TensorRT
TensorRT copied to clipboard
if_conditional() is time-consuming.
Hello everyone!
I am using TensorRT 8.2 and the Python API to build a YOLOv5 model with multiple branches.
Specifically, each convolutional layer has multiple branches (but only one branch is executed during each inference), so I am using nested network.add_if_conditional().
Fortunately, I achieved the functionality I wanted, but the exported engine file is quite large (which is not the most important issue). However, the actual inference time increases as the number of branches increases.
This is the code for using nested if_conditional() for the YOLOv5 output heads. Since the number of branches is often more than two, nested if_conditional() is needed.
def get_yolo_head(bottleneck_csp17, bottleneck_csp20, bottleneck_csp23, weight_map, network, task_id, head_num=3):
head_out = []
head_in = [bottleneck_csp17, bottleneck_csp20, bottleneck_csp23]
max = 255
for head in range(head_num):
det0_list = [] # multi-branch outputs
det0_if_layer = [] # multi-branch if-condition layers
for task in range(TOTAL_TASK - 1):
if_conditional_layer = network.add_if_conditional()
# set input
cur_input = if_conditional_layer.add_input(head_in[head]).get_output(0)
# set condition
if_conditional_layer.set_condition(task_id[task + 1])
det0 = network.add_convolution_nd(cur_input,
3 * (CLASS_NUM[task + 1] + 5),
trt.DimsHW(1, 1),
kernel=weight_map[
"model.24." + str(task+1) + ".m." + str(head) + ".weight"],
bias=weight_map["model.24." + str(task+1) + ".m." + str(head) + ".bias"])
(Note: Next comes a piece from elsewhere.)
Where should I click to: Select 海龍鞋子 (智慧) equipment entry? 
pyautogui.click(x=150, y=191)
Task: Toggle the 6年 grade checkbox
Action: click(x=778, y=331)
# zero padding to make the output shapes consistent
env = reshape_det(network, det0.get_output(0), max)
det0_list.append(env)
det0_if_layer.append(if_conditional_layer)
det0_base = network.add_convolution_nd(cur_input,
3 * (CLASS_NUM[0] + 5),
trt.DimsHW(1, 1),
kernel=weight_map["model.24." + str(0) + ".m." + str(head) + ".weight"],
bias=weight_map["model.24." + str(0) + ".m." + str(head) + ".bias"])
for task in range(TOTAL_TASK - 1):
c_l = det0_if_layer[task]
if task == 0:
det0 = c_l.add_output(det0_list[task], det0_base.get_output(0)).get_output(0)
else:
det0 = c_l.add_output(det0_list[task], det0).get_output(0)
head_out.append(det0)
return head_out[0], head_out[1], head_out[2]
I would like to know if there is a better way to avoid the increase in inference time.
Any possible suggestions would be greatly appreciated!